(WHAT NEEDS TO BE DONE)
Please rewrite the stretch from the line that contains "Identify the location of window-titlebar: root@kali: ~." through the line that contains "(869, 1189).", swapping "pixels" for "px" and leaving everything else the same.

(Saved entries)
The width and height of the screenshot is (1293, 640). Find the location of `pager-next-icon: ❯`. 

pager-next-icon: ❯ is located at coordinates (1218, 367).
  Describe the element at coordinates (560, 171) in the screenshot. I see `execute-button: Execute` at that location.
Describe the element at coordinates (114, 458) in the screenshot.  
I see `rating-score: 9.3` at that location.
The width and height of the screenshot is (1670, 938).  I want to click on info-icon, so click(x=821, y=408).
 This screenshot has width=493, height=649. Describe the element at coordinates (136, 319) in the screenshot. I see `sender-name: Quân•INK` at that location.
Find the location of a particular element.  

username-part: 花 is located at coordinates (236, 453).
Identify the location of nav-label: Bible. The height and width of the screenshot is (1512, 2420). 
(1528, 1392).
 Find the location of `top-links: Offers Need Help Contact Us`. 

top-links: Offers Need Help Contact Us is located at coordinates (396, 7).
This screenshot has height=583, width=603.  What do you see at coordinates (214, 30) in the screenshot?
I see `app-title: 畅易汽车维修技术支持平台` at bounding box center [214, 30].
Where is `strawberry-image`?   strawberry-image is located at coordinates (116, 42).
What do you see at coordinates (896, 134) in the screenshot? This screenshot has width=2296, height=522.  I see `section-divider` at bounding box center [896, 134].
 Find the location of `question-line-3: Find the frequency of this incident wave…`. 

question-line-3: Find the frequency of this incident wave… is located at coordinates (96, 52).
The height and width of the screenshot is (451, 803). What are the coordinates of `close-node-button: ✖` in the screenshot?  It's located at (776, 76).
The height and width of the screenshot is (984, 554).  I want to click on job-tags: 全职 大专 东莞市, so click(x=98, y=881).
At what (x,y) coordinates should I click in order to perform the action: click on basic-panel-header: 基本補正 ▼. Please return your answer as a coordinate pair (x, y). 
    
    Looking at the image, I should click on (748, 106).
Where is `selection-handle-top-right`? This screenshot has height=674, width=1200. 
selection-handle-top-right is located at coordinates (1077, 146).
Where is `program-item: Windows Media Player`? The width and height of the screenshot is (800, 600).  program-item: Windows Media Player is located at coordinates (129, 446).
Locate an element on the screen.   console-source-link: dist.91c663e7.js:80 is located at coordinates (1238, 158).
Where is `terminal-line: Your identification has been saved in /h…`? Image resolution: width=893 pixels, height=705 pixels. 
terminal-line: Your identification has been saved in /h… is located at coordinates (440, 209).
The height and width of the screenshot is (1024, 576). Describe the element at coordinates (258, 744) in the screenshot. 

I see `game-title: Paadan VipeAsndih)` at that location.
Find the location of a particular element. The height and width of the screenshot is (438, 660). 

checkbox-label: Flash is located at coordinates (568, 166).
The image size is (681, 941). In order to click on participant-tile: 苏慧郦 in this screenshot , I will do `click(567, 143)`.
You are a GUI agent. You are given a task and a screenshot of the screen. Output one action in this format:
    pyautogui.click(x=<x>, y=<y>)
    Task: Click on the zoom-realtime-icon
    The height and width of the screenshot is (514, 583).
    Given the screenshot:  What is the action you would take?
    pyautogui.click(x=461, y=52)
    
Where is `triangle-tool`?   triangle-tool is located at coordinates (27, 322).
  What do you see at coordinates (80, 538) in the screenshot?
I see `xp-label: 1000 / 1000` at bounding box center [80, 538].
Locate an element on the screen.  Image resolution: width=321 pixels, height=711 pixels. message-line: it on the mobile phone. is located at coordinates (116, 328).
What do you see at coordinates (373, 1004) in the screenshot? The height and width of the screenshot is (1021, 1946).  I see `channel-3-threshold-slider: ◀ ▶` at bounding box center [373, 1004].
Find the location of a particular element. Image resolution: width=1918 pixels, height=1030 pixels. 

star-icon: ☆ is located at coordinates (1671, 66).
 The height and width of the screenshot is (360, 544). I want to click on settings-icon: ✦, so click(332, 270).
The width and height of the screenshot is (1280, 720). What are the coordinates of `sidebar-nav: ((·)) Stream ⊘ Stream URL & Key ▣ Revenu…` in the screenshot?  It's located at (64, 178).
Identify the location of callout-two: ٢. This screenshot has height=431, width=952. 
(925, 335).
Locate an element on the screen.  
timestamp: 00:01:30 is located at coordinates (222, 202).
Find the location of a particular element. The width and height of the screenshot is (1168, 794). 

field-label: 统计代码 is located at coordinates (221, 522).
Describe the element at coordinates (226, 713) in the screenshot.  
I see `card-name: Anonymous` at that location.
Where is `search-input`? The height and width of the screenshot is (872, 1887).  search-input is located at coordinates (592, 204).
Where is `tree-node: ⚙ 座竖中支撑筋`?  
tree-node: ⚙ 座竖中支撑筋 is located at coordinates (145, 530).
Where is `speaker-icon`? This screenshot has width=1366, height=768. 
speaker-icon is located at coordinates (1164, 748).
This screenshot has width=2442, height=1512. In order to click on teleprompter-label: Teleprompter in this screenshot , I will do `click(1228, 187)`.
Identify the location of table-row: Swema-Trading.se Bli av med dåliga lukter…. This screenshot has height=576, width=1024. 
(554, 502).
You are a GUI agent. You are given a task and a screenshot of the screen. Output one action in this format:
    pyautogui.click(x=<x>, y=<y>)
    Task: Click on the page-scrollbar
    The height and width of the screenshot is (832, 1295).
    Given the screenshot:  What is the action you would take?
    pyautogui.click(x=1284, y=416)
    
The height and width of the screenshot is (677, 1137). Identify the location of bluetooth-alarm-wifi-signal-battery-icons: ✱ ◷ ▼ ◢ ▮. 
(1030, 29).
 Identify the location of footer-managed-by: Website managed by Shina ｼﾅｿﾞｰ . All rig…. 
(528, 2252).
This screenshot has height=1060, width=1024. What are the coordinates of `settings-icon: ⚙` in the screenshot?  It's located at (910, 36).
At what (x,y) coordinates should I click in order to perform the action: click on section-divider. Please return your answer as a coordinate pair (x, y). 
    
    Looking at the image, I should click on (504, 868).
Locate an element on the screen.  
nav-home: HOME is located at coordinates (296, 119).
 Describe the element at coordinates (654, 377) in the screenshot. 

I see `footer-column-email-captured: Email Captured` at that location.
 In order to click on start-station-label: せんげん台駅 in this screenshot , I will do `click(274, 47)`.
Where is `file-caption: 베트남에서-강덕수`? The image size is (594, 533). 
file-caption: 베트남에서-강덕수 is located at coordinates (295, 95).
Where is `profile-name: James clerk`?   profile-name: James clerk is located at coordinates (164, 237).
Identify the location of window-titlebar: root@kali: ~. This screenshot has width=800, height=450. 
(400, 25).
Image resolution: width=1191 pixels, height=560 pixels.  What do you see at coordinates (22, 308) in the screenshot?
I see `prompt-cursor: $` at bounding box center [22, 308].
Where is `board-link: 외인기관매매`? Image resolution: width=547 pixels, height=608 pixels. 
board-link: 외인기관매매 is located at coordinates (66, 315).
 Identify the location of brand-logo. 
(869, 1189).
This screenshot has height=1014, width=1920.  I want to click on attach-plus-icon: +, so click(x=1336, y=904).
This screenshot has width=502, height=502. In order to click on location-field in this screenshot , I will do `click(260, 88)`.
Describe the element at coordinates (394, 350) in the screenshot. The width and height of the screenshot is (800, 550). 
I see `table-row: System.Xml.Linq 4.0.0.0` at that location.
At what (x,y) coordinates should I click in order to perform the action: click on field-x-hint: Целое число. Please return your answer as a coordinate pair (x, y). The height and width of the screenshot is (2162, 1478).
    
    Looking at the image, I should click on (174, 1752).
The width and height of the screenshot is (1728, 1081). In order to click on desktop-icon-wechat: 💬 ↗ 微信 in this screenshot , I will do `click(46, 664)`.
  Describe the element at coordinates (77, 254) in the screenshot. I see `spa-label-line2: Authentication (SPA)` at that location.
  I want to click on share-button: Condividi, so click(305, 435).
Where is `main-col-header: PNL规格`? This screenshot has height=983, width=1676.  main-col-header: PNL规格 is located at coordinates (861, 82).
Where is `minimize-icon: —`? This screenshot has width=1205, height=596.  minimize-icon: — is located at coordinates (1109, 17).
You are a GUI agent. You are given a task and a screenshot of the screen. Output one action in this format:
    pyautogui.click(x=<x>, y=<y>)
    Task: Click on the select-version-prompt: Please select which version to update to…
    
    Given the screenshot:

(TASK OUTPUT)
Identify the location of window-titlebar: root@kali: ~. This screenshot has width=800, height=450. 
(400, 25).
Image resolution: width=1191 px, height=560 px.  What do you see at coordinates (22, 308) in the screenshot?
I see `prompt-cursor: $` at bounding box center [22, 308].
Where is `board-link: 외인기관매매`? Image resolution: width=547 px, height=608 px. 
board-link: 외인기관매매 is located at coordinates (66, 315).
 Identify the location of brand-logo. 
(869, 1189).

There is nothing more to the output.